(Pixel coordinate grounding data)
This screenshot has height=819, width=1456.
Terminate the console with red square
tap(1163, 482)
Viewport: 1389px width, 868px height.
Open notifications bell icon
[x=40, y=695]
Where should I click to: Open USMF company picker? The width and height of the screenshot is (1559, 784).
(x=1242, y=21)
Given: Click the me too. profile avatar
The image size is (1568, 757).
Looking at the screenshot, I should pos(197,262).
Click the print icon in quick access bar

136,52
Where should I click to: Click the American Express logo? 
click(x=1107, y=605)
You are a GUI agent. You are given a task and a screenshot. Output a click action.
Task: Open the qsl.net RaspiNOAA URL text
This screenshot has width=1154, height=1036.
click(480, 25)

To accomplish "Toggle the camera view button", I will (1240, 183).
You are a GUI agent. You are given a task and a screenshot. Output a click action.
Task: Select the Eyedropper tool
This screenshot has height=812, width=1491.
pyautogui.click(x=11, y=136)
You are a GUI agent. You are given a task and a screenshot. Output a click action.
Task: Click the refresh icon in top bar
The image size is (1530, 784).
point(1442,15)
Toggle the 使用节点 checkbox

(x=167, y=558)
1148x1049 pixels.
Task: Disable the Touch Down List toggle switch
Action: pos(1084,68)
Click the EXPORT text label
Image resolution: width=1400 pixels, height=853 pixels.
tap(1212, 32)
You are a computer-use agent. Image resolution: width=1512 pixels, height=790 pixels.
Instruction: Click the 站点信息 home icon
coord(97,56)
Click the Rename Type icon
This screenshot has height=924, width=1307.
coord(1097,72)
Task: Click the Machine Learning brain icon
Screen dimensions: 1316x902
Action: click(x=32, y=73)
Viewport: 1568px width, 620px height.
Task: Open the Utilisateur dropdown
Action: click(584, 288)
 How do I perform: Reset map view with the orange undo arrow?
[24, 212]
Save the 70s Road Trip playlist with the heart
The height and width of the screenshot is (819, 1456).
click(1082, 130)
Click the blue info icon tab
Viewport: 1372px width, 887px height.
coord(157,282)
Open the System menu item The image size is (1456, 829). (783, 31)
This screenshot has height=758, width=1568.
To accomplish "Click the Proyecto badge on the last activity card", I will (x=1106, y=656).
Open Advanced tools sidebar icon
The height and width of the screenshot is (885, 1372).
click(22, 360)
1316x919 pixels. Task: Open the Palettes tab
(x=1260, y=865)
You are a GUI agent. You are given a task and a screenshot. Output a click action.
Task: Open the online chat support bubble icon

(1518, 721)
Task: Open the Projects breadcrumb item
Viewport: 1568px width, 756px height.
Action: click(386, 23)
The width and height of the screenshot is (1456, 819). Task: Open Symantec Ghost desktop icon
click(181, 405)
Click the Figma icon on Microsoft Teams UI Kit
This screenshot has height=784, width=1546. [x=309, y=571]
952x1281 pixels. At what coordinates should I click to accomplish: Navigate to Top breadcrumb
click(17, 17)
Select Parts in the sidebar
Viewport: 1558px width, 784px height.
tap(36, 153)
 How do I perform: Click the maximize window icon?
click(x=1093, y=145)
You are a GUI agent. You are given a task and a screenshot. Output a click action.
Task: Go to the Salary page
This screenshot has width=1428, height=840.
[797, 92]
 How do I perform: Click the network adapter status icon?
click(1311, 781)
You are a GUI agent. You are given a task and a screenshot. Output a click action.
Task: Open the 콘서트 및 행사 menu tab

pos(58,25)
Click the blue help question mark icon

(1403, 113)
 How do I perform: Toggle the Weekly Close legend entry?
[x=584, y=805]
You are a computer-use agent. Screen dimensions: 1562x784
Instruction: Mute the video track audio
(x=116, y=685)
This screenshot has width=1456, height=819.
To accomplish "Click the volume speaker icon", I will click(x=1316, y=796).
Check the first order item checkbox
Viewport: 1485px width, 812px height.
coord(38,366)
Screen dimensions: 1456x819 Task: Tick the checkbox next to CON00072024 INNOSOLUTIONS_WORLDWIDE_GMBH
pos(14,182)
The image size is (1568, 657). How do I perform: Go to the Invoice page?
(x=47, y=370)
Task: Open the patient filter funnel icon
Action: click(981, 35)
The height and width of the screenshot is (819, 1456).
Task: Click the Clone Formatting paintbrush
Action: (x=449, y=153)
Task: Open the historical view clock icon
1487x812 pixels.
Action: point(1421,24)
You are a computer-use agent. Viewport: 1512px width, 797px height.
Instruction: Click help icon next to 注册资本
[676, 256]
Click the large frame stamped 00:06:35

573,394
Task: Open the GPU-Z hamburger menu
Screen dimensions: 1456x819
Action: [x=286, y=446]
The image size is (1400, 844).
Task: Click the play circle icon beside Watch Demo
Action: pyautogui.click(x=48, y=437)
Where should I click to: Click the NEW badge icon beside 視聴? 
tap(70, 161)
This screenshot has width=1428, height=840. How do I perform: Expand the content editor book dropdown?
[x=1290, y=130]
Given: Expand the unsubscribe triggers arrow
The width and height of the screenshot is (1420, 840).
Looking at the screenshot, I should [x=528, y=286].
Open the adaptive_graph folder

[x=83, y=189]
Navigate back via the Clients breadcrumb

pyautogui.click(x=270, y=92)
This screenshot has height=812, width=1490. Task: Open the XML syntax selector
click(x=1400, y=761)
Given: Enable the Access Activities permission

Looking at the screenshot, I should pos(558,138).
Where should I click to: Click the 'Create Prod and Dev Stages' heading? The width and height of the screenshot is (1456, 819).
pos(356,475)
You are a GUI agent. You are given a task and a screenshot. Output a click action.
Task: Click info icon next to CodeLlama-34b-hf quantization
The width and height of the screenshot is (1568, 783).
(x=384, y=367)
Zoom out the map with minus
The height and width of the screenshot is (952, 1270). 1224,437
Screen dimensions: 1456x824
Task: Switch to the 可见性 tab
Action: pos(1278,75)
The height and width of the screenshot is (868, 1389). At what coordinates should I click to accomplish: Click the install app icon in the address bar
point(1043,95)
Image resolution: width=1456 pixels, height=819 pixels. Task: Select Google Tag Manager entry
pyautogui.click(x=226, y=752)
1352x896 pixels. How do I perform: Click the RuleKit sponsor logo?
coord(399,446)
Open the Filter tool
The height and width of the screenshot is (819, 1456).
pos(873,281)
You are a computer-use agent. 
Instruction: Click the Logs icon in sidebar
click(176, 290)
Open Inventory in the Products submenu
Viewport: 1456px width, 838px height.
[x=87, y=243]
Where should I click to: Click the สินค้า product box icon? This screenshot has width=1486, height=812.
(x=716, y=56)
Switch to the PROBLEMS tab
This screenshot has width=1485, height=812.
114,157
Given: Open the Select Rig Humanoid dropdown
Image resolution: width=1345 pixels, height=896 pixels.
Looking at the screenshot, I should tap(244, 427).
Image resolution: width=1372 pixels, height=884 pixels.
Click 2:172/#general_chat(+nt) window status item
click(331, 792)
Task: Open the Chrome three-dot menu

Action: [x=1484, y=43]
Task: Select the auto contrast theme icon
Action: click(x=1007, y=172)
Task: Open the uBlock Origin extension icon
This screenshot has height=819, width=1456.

## What the task asks
Please retype all of the records above exactly as they are.

## Result of the task
This screenshot has height=819, width=1456.
Terminate the console with red square
tap(1163, 482)
Viewport: 1389px width, 868px height.
Open notifications bell icon
[x=40, y=695]
Where should I click to: Open USMF company picker? The width and height of the screenshot is (1559, 784).
(x=1242, y=21)
Given: Click the me too. profile avatar
The image size is (1568, 757).
Looking at the screenshot, I should pos(197,262).
Click the print icon in quick access bar

136,52
Where should I click to: Click the American Express logo? 
click(x=1107, y=605)
You are a GUI agent. You are given a task and a screenshot. Output a click action.
Task: Open the qsl.net RaspiNOAA URL text
This screenshot has width=1154, height=1036.
click(480, 25)

To accomplish "Toggle the camera view button", I will (1240, 183).
You are a GUI agent. You are given a task and a screenshot. Output a click action.
Task: Select the Eyedropper tool
This screenshot has height=812, width=1491.
pyautogui.click(x=11, y=136)
You are a GUI agent. You are given a task and a screenshot. Output a click action.
Task: Click the refresh icon in top bar
The image size is (1530, 784).
point(1442,15)
Toggle the 使用节点 checkbox

(x=167, y=558)
1148x1049 pixels.
Task: Disable the Touch Down List toggle switch
Action: pos(1084,68)
Click the EXPORT text label
Image resolution: width=1400 pixels, height=853 pixels.
tap(1212, 32)
You are a computer-use agent. Image resolution: width=1512 pixels, height=790 pixels.
Instruction: Click the 站点信息 home icon
coord(97,56)
Click the Rename Type icon
This screenshot has height=924, width=1307.
coord(1097,72)
Task: Click the Machine Learning brain icon
Screen dimensions: 1316x902
Action: click(x=32, y=73)
Viewport: 1568px width, 620px height.
Task: Open the Utilisateur dropdown
Action: click(584, 288)
 How do I perform: Reset map view with the orange undo arrow?
[24, 212]
Save the 70s Road Trip playlist with the heart
The height and width of the screenshot is (819, 1456).
click(1082, 130)
Click the blue info icon tab
Viewport: 1372px width, 887px height.
coord(157,282)
Open the System menu item The image size is (1456, 829). (783, 31)
This screenshot has height=758, width=1568.
To accomplish "Click the Proyecto badge on the last activity card", I will (x=1106, y=656).
Open Advanced tools sidebar icon
The height and width of the screenshot is (885, 1372).
click(22, 360)
1316x919 pixels. Task: Open the Palettes tab
(x=1260, y=865)
You are a GUI agent. You are given a task and a screenshot. Output a click action.
Task: Open the online chat support bubble icon

(1518, 721)
Task: Open the Projects breadcrumb item
Viewport: 1568px width, 756px height.
Action: click(386, 23)
The width and height of the screenshot is (1456, 819). Task: Open Symantec Ghost desktop icon
click(181, 405)
Click the Figma icon on Microsoft Teams UI Kit
This screenshot has height=784, width=1546. [x=309, y=571]
952x1281 pixels. At what coordinates should I click to accomplish: Navigate to Top breadcrumb
click(17, 17)
Select Parts in the sidebar
Viewport: 1558px width, 784px height.
tap(36, 153)
 How do I perform: Click the maximize window icon?
click(x=1093, y=145)
You are a GUI agent. You are given a task and a screenshot. Output a click action.
Task: Go to the Salary page
This screenshot has width=1428, height=840.
[797, 92]
 How do I perform: Click the network adapter status icon?
click(1311, 781)
You are a GUI agent. You are given a task and a screenshot. Output a click action.
Task: Open the 콘서트 및 행사 menu tab

pos(58,25)
Click the blue help question mark icon

(1403, 113)
 How do I perform: Toggle the Weekly Close legend entry?
[x=584, y=805]
You are a computer-use agent. Screen dimensions: 1562x784
Instruction: Mute the video track audio
(x=116, y=685)
This screenshot has width=1456, height=819.
To accomplish "Click the volume speaker icon", I will click(x=1316, y=796).
Check the first order item checkbox
Viewport: 1485px width, 812px height.
coord(38,366)
Screen dimensions: 1456x819 Task: Tick the checkbox next to CON00072024 INNOSOLUTIONS_WORLDWIDE_GMBH
pos(14,182)
The image size is (1568, 657). How do I perform: Go to the Invoice page?
(x=47, y=370)
Task: Open the patient filter funnel icon
Action: click(981, 35)
The height and width of the screenshot is (819, 1456).
Task: Click the Clone Formatting paintbrush
Action: (x=449, y=153)
Task: Open the historical view clock icon
1487x812 pixels.
Action: point(1421,24)
You are a computer-use agent. Viewport: 1512px width, 797px height.
Instruction: Click help icon next to 注册资本
[676, 256]
Click the large frame stamped 00:06:35

573,394
Task: Open the GPU-Z hamburger menu
Screen dimensions: 1456x819
Action: [x=286, y=446]
The image size is (1400, 844).
Task: Click the play circle icon beside Watch Demo
Action: pyautogui.click(x=48, y=437)
Where should I click to: Click the NEW badge icon beside 視聴? 
tap(70, 161)
This screenshot has width=1428, height=840. How do I perform: Expand the content editor book dropdown?
[x=1290, y=130]
Given: Expand the unsubscribe triggers arrow
The width and height of the screenshot is (1420, 840).
Looking at the screenshot, I should [x=528, y=286].
Open the adaptive_graph folder

[x=83, y=189]
Navigate back via the Clients breadcrumb

pyautogui.click(x=270, y=92)
This screenshot has height=812, width=1490. Task: Open the XML syntax selector
click(x=1400, y=761)
Given: Enable the Access Activities permission

Looking at the screenshot, I should pos(558,138).
Where should I click to: Click the 'Create Prod and Dev Stages' heading? The width and height of the screenshot is (1456, 819).
pos(356,475)
You are a GUI agent. You are given a task and a screenshot. Output a click action.
Task: Click info icon next to CodeLlama-34b-hf quantization
The width and height of the screenshot is (1568, 783).
(x=384, y=367)
Zoom out the map with minus
The height and width of the screenshot is (952, 1270). 1224,437
Screen dimensions: 1456x824
Task: Switch to the 可见性 tab
Action: pos(1278,75)
The height and width of the screenshot is (868, 1389). At what coordinates should I click to accomplish: Click the install app icon in the address bar
point(1043,95)
Image resolution: width=1456 pixels, height=819 pixels. Task: Select Google Tag Manager entry
pyautogui.click(x=226, y=752)
1352x896 pixels. How do I perform: Click the RuleKit sponsor logo?
coord(399,446)
Open the Filter tool
The height and width of the screenshot is (819, 1456).
pos(873,281)
You are a computer-use agent. 
Instruction: Click the Logs icon in sidebar
click(176, 290)
Open Inventory in the Products submenu
Viewport: 1456px width, 838px height.
[x=87, y=243]
Where should I click to: Click the สินค้า product box icon? This screenshot has width=1486, height=812.
(x=716, y=56)
Switch to the PROBLEMS tab
This screenshot has width=1485, height=812.
114,157
Given: Open the Select Rig Humanoid dropdown
Image resolution: width=1345 pixels, height=896 pixels.
Looking at the screenshot, I should tap(244, 427).
Image resolution: width=1372 pixels, height=884 pixels.
Click 2:172/#general_chat(+nt) window status item
click(331, 792)
Task: Open the Chrome three-dot menu

Action: [x=1484, y=43]
Task: Select the auto contrast theme icon
Action: click(x=1007, y=172)
Task: Open the uBlock Origin extension icon
This screenshot has height=819, width=1456.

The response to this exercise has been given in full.